AIM OF THE EXERCISE:
Repeat word for word the part of the entries that opens with the line containing "the Command bar" and closes with the line containing "tap(310, 240)", keeping both of those lines.
======== WORKING DATA ========
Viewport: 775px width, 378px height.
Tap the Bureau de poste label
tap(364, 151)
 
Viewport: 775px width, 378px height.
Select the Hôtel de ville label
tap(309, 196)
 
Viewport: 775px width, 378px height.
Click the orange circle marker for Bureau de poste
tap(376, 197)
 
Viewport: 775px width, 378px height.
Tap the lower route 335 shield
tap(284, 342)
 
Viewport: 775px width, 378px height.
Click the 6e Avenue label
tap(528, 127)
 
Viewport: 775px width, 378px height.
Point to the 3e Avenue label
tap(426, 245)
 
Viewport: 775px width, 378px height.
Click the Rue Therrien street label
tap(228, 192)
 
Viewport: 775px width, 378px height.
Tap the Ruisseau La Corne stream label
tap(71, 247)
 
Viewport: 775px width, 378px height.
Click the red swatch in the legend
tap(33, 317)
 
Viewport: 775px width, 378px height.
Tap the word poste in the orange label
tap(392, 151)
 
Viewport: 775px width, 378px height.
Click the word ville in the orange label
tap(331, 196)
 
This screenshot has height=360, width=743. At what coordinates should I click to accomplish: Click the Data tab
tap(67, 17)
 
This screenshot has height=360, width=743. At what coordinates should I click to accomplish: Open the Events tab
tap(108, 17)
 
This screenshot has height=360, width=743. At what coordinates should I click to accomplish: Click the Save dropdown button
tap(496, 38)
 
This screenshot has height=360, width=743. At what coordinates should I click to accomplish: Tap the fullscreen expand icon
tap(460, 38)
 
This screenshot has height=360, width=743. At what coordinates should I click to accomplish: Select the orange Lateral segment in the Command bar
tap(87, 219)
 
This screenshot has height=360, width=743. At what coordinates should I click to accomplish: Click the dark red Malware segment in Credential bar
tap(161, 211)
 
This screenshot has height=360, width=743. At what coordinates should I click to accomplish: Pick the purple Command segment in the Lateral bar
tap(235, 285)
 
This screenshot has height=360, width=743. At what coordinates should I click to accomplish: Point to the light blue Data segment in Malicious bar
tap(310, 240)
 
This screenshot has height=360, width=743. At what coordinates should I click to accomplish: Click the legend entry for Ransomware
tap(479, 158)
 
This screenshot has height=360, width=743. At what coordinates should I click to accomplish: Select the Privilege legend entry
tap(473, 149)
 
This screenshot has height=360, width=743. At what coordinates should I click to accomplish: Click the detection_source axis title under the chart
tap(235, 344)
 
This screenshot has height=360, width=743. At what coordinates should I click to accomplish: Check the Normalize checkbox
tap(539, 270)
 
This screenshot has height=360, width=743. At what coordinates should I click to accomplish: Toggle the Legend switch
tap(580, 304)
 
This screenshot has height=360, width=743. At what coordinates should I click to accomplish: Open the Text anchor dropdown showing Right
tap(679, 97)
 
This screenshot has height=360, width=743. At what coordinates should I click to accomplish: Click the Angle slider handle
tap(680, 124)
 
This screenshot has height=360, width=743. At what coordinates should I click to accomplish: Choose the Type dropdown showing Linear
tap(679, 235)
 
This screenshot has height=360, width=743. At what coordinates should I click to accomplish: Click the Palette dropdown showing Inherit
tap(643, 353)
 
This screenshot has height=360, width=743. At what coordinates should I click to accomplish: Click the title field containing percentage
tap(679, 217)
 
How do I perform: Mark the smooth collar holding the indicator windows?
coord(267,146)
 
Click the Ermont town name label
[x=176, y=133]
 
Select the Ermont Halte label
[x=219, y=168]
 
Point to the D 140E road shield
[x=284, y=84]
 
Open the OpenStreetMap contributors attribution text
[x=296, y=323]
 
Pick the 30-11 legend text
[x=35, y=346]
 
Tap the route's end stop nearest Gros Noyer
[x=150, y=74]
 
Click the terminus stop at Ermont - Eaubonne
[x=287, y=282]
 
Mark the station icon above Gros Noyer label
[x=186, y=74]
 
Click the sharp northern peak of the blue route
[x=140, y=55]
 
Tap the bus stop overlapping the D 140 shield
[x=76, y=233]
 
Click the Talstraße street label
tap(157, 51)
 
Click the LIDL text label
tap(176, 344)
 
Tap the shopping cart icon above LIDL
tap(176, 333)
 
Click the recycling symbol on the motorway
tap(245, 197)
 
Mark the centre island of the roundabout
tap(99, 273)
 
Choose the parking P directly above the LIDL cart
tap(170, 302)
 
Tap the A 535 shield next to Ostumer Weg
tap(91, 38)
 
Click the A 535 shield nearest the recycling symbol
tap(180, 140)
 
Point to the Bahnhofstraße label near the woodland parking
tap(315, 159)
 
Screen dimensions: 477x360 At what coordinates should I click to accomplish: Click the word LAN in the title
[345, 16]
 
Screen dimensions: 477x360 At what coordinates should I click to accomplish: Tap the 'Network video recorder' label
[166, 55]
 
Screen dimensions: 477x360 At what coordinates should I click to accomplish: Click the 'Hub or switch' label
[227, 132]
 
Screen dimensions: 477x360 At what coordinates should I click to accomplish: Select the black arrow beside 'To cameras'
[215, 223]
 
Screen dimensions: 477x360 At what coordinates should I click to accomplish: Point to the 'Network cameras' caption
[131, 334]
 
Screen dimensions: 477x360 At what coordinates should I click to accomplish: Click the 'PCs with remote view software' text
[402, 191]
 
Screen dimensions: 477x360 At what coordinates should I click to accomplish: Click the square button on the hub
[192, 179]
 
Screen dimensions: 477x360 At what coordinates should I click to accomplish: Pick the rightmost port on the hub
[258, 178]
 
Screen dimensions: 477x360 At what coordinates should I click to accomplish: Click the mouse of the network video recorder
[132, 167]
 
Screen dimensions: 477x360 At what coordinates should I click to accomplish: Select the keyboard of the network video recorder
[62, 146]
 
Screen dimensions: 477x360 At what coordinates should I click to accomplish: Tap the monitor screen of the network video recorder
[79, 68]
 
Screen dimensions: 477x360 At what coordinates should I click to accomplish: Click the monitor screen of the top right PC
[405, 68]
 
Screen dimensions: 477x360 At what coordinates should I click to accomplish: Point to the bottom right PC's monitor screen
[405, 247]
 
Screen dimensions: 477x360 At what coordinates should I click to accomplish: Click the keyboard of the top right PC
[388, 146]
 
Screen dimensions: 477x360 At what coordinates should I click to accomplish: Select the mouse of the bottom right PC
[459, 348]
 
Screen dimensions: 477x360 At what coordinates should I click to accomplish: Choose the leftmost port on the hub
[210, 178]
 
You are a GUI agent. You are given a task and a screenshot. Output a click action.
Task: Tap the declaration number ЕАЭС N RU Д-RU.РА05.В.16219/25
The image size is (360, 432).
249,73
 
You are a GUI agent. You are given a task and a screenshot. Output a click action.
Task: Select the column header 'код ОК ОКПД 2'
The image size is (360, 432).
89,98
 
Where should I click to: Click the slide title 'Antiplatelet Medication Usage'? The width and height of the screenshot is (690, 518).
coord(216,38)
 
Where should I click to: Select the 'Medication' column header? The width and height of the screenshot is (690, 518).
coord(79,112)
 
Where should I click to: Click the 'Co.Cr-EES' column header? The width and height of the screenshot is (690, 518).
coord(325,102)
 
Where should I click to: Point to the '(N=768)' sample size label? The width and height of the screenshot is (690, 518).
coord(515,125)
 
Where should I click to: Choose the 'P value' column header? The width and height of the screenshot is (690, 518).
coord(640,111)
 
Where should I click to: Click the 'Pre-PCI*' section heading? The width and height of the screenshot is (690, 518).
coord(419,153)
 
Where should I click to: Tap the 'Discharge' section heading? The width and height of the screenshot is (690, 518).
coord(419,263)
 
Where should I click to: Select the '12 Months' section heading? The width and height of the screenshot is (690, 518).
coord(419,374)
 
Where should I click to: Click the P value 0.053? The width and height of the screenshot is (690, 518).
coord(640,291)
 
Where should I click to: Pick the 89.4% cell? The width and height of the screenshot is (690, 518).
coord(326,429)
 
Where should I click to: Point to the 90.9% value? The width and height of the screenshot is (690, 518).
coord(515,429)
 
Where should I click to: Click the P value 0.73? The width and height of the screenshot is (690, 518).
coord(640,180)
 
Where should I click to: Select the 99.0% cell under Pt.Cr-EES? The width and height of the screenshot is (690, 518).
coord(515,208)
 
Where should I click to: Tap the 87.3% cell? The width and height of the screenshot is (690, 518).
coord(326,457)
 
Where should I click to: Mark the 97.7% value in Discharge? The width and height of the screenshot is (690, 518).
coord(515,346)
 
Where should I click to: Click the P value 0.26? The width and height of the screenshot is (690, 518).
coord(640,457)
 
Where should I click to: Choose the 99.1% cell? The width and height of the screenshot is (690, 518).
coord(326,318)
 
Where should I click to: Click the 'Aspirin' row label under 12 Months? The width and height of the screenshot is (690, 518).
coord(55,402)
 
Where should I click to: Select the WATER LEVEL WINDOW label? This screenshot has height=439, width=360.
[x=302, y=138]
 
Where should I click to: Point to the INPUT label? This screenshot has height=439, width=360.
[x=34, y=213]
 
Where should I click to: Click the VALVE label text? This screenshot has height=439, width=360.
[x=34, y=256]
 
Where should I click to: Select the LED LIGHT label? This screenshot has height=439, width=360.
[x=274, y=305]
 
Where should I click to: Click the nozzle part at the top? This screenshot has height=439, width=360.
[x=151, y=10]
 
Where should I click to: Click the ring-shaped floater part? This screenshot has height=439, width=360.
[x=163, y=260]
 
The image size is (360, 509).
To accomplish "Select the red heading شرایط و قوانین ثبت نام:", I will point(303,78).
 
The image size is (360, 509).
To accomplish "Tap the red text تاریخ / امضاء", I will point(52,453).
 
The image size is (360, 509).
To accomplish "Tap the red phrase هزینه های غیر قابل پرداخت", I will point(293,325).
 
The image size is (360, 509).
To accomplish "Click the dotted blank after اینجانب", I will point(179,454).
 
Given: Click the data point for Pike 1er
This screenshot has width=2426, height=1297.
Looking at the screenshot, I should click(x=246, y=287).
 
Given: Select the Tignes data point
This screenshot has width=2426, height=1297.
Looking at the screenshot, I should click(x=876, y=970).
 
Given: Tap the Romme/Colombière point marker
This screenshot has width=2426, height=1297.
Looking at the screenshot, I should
========
SOLUTION FOR THIS PROBLEM:
This screenshot has height=360, width=743. At what coordinates should I click to accomplish: Select the orange Lateral segment in the Command bar
tap(87, 219)
 
This screenshot has height=360, width=743. At what coordinates should I click to accomplish: Click the dark red Malware segment in Credential bar
tap(161, 211)
 
This screenshot has height=360, width=743. At what coordinates should I click to accomplish: Pick the purple Command segment in the Lateral bar
tap(235, 285)
 
This screenshot has height=360, width=743. At what coordinates should I click to accomplish: Point to the light blue Data segment in Malicious bar
tap(310, 240)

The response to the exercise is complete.